HumanLayer's solution: instead of the Linear MCP server, they built a lightweight CLI wrapper around just the essential features. It saved thousands of tokens.

Recommendation: If the CLI is already well-represented in training data (GitHub, Docker, databases, etc.), prompting the agent to use the CLI directly is more efficient than wrapping it in an MCP server.

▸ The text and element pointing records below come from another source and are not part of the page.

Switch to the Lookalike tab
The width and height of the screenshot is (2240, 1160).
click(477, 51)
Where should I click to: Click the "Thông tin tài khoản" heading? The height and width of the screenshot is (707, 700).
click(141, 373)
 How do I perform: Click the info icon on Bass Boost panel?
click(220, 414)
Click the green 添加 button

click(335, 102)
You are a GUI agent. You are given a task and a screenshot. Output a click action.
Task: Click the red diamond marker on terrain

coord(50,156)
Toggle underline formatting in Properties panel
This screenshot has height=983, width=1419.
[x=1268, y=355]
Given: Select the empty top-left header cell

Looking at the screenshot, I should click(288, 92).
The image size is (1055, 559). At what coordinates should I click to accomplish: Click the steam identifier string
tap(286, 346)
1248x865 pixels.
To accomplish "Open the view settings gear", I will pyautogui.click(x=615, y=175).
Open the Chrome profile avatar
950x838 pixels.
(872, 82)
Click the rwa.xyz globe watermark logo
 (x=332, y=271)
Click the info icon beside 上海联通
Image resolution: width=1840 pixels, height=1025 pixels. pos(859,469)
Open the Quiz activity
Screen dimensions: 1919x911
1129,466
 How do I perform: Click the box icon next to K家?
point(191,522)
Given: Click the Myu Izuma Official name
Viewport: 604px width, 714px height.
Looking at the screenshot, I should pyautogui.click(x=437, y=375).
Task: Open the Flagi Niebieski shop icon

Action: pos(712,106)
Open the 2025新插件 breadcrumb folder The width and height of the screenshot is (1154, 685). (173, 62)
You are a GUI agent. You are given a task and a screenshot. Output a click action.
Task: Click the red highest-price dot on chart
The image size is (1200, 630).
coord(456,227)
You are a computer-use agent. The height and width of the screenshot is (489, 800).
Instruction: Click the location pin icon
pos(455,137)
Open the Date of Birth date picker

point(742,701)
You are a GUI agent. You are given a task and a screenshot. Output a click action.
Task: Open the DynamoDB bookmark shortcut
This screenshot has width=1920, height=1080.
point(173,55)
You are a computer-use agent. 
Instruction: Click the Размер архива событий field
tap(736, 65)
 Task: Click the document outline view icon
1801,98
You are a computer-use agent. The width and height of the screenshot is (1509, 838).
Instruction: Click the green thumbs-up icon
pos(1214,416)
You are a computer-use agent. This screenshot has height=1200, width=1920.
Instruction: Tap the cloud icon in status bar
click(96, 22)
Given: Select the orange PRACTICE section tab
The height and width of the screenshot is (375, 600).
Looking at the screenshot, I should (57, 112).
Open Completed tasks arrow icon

Step 1: Write a Context File

The first thing to do is create a context file at the project root. For Claude Code it's CLAUDE.md; for OpenAI Codex it's AGENTS.md.

## Build

- `npm run dev` to start the dev server
- `npm test` to run tests
- `npm run build` for production builds

## Coding Conventions

- TypeScript strict mode
- React components as functional components
- State management with Zustand
- API calls cached via React Query

## Architecture

- Package dependency direction: types -> utils -> hooks -> components -> pages
- No reverse dependencies
- Shared components go in src/components/shared/

## Commits

- Follow Conventional Commits
- Commit messages in Korean, no trailing period

The key: start short. When the agent repeatedly gets something wrong, add a rule for it. This is the same approach Mitchell Hashimoto describes — "every time the agent makes a mistake, stack up instructions that prevent the same mistake."

Directory-Level Distribution

As a project grows, a single monolithic file becomes inefficient. Claude Code supports per-directory CLAUDE.md files. When the agent works in a specific directory, only that directory's rules are loaded.

project/
├── CLAUDE.md              # Global rules (build, commits, coding style)
├── src/
│   ├── CLAUDE.md          # src-specific rules
│   ├── components/
│   │   └── CLAUDE.md      # Component authoring rules
│   └── api/
│       └── CLAUDE.md      # API layer rules
└── tests/
    └── CLAUDE.md          # Test writing rules

As the OpenAI team discovered, treating AGENTS.md as a table of contents (map) and structuring it so the agent reads only nearby instruction files is highly effective.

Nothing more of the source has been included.